La libertad era del gusto de todos, claro, y se consideró genial vocearla para hacer trizas el consenso keynesiano, el espíritu del New Deal y la Declaración Universal de los Derechos Humanos. Libertad, frente al Estado, en primer lugar, y libertad para hacer negocios contrarios al bien común. Tomemos nota: Friedrich Hayek declaró que él no era un conservador, sino otra cosa mejor, un libertario. Lo que hacía juego con la idea de que la sociedad no existe, ni tampoco la responsabilidad social.
Desde el principio se vio que se podía ser libertario y carca a la vez, ¿por qué no? La neoliberal Margaret Thatcher pedía libertad económica y al mismo tiempo demandaba un regreso a la moral victoriana. ¿No lo recuerdan? Ronald Reagan liberalizaba la economía y se las daba de seguidor de Jerry Falwell, un telepredicador capaz de afirmar que los dinosaurios se extinguieron por no caber en el arca de Noé. A fin de cuentas, cualquier tontería podía ponerse bajo la bandera de la libertad. Eso sí, había que tener tragaderas y mucha jeta si pensamos en los resortes represivos del movimiento, ciertamente temibles. Estos fanáticos de la libertad acabarían convirtiendo a los partidarios del aborto en asesinos, en lo peor de lo peor.

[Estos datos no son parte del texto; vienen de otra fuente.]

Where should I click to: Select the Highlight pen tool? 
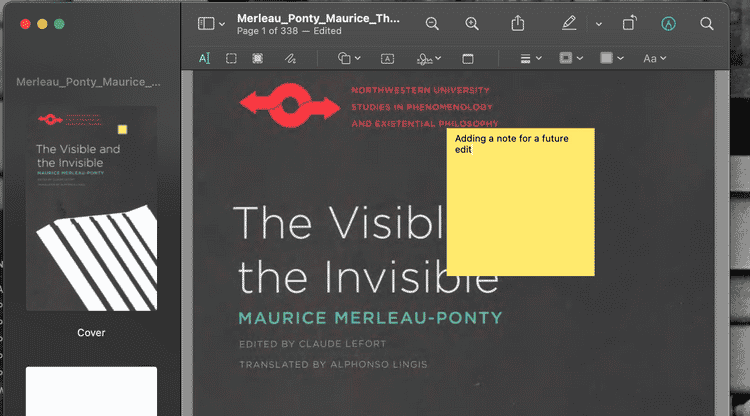point(569,23)
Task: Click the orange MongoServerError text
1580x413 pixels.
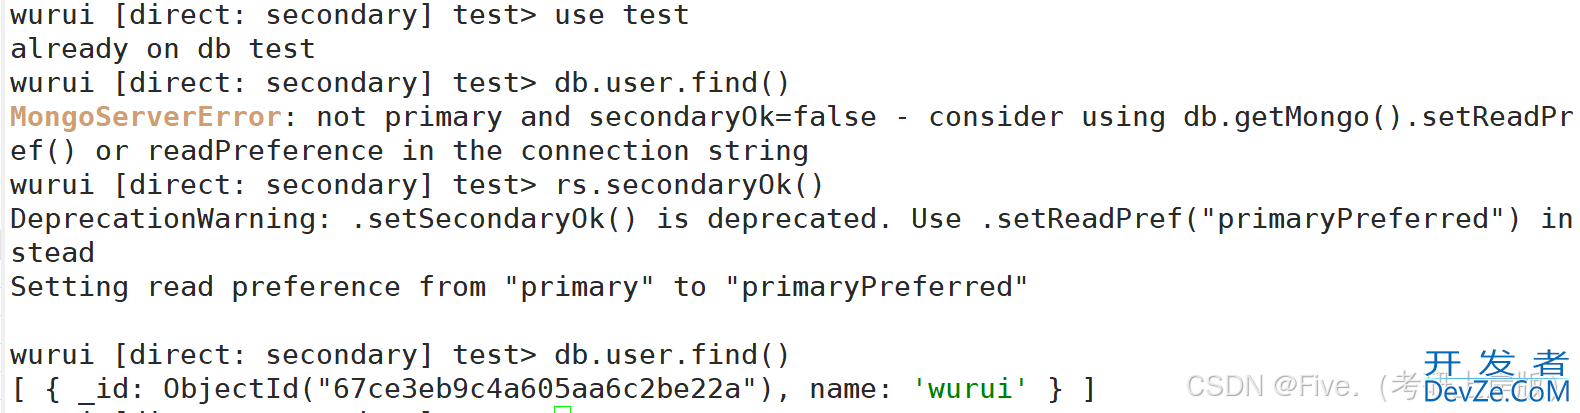Action: 146,117
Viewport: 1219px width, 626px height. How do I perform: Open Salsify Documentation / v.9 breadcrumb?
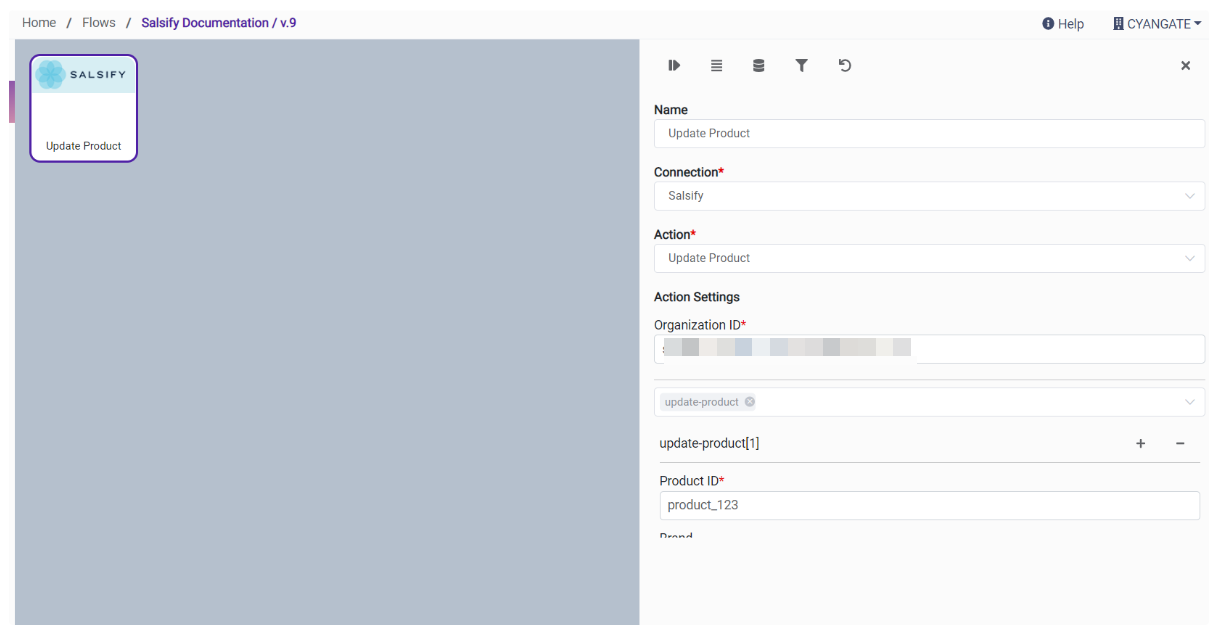point(218,23)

Mucha gente creyó que se hablaba en defensa de su libertad y no de la libertad de los peces gordos. Tremendo malentendido. No costó nada asociar la no libertad con el Estado y, ya puestos, con la izquierda en general. Se trabajó en firme para que las buenas gentes se convenciesen de que la socialdemocracia es lo mismo que el comunismo y el comunismo igual al estatismo soviético o norcoreano, variantes de la no libertad asociadas a la miseria (¡como si no hubiera cuarenta millones de pobres en Estados Unidos, no se cuántos viviendo en coches y alcantarillas!).

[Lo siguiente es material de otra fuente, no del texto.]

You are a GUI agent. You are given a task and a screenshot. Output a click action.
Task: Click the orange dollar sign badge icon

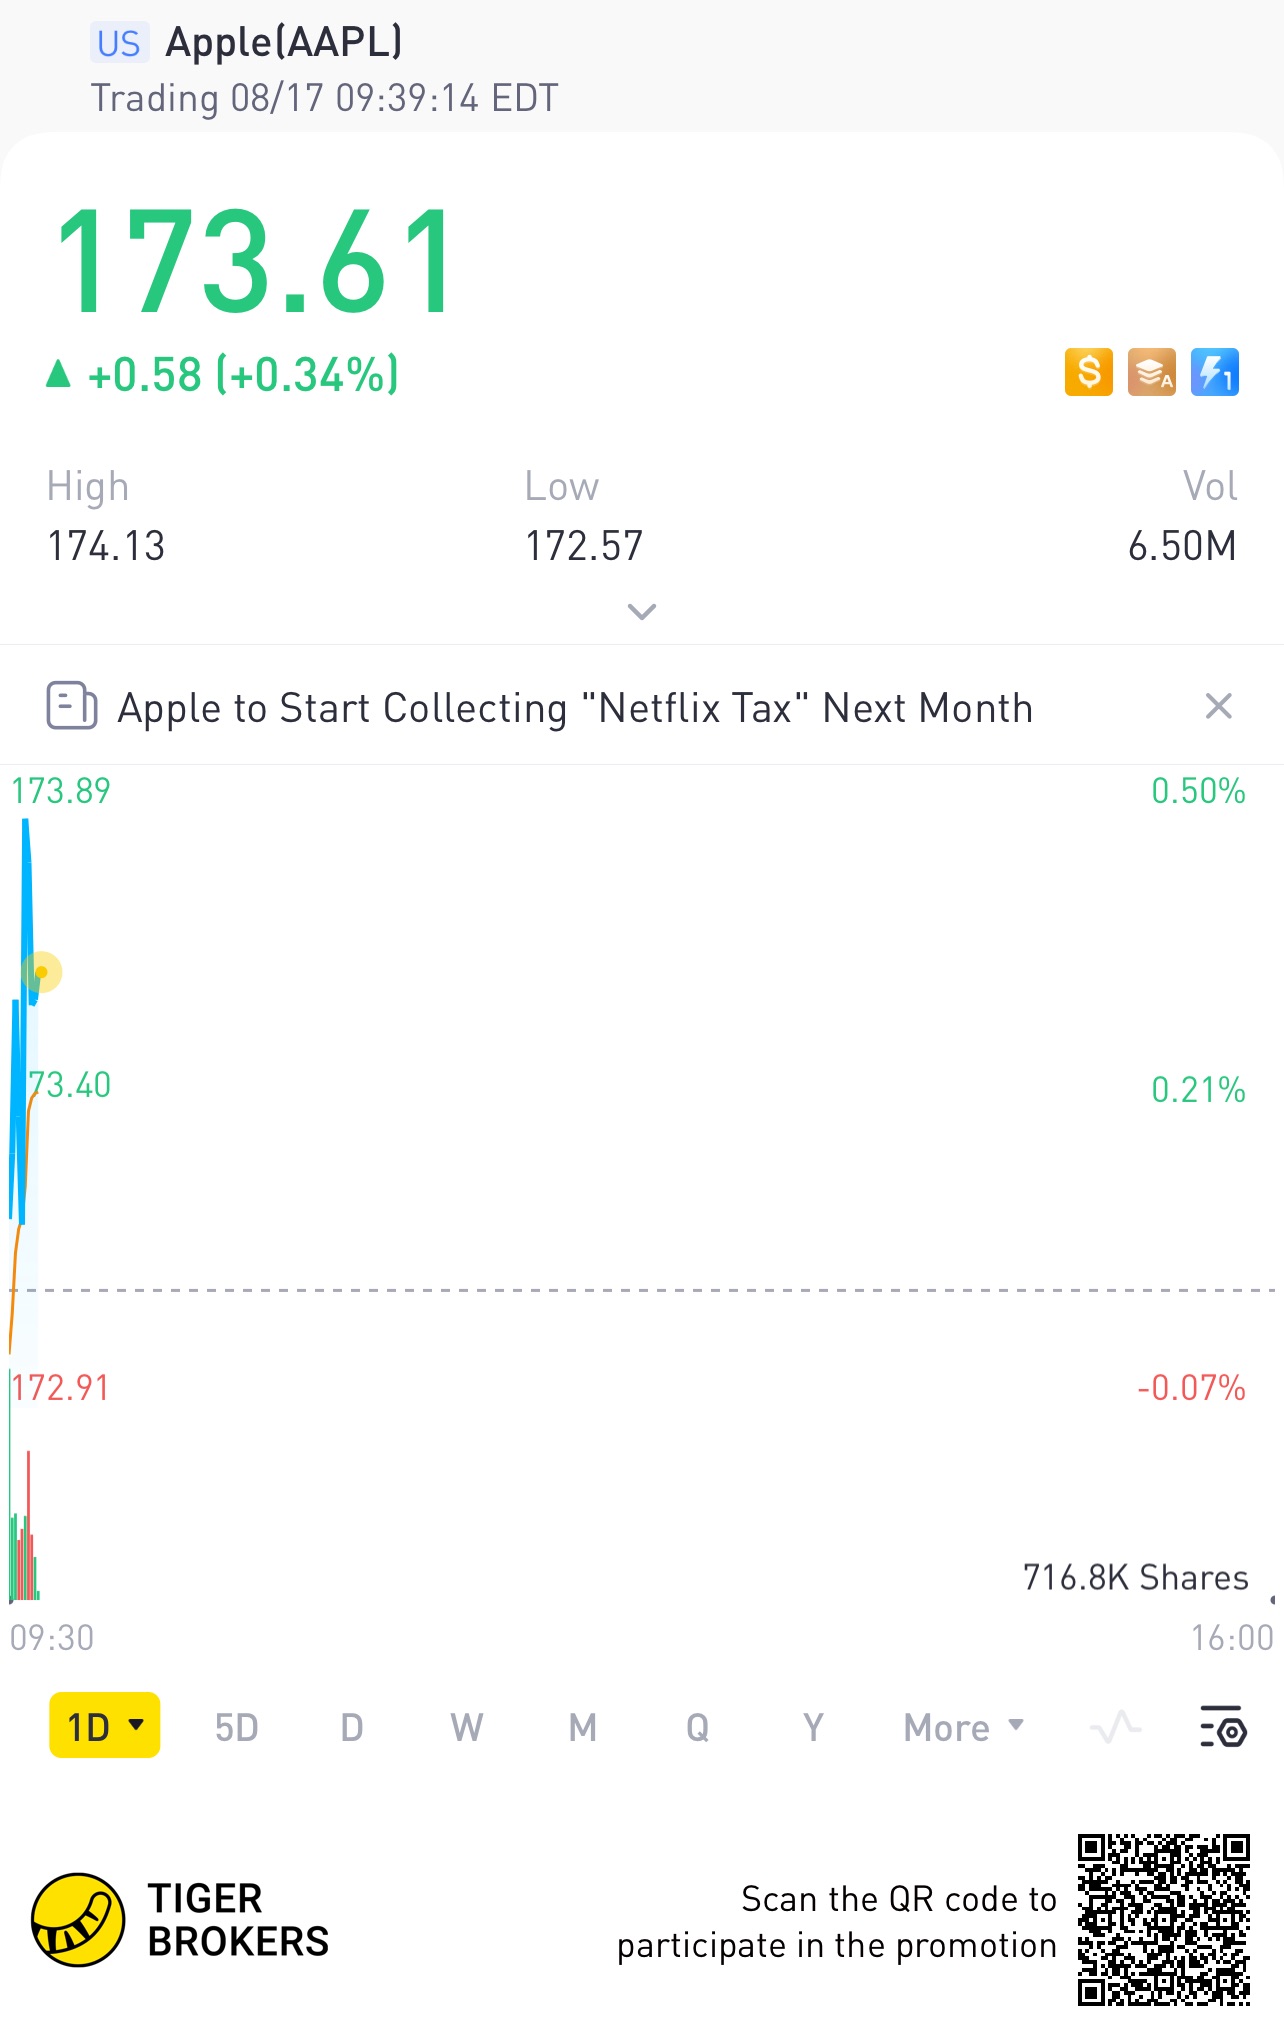pos(1088,372)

Otra genialidad de las eminencias grises de la citada contrarrevolución fue propalar la creencia de que hay un pensamiento único, políticamente correcto, un supuesto invento de la izquierda tramado con el propósito de negarte la libertad de expresión y de ocultar las realidades más obvias. Dicho pensamiento te impide decir cuatro verdades sobre los homosexuales, los transexuales, las feministas, los negros, los musulmanes y los emigrantes, como te impide hablar mal de la democracia. Según los publicistas del movimiento retrógrado, ya estamos sometidos a la dictadura de tal pensamiento. De donde resulta que es prácticamente un deber ponerse a decir barbaridades contra esos grupos, contra el sistema político y, si se tercia, afirmar que la tierra es plana, que el calentamiento global es una chorrada, que coronavirus es una mentira y que el Holocausto no tuvo lugar.
Estamos, pues, ante un movimiento antiilustrado de lo más peligroso, y por si alguna duda nos quedase, tomemos nota de que aquí solo se habla de libertad, y nunca, ni por descuido, de igualdad y fraternidad. La izquierda, así lo entiendo, cometería un error imperdonable si se dejase afanar la libertad por estos descuideros. Le toca reivindicar a todas horas el lema clásico de la modernidad: libertad, igualdad y fraternidad. De paso, se librará de que ese movimiento retrógrado la siga cañoneando a placer con el argumentario de la Guerra Fría con la clara intención de arramblar con las conciencias de millones de despistados. Tal y como están las cosas, ni la igualdad ni la fraternidad sobrevivirán si simplemente las damos por sentadas y por resistentes al silencio.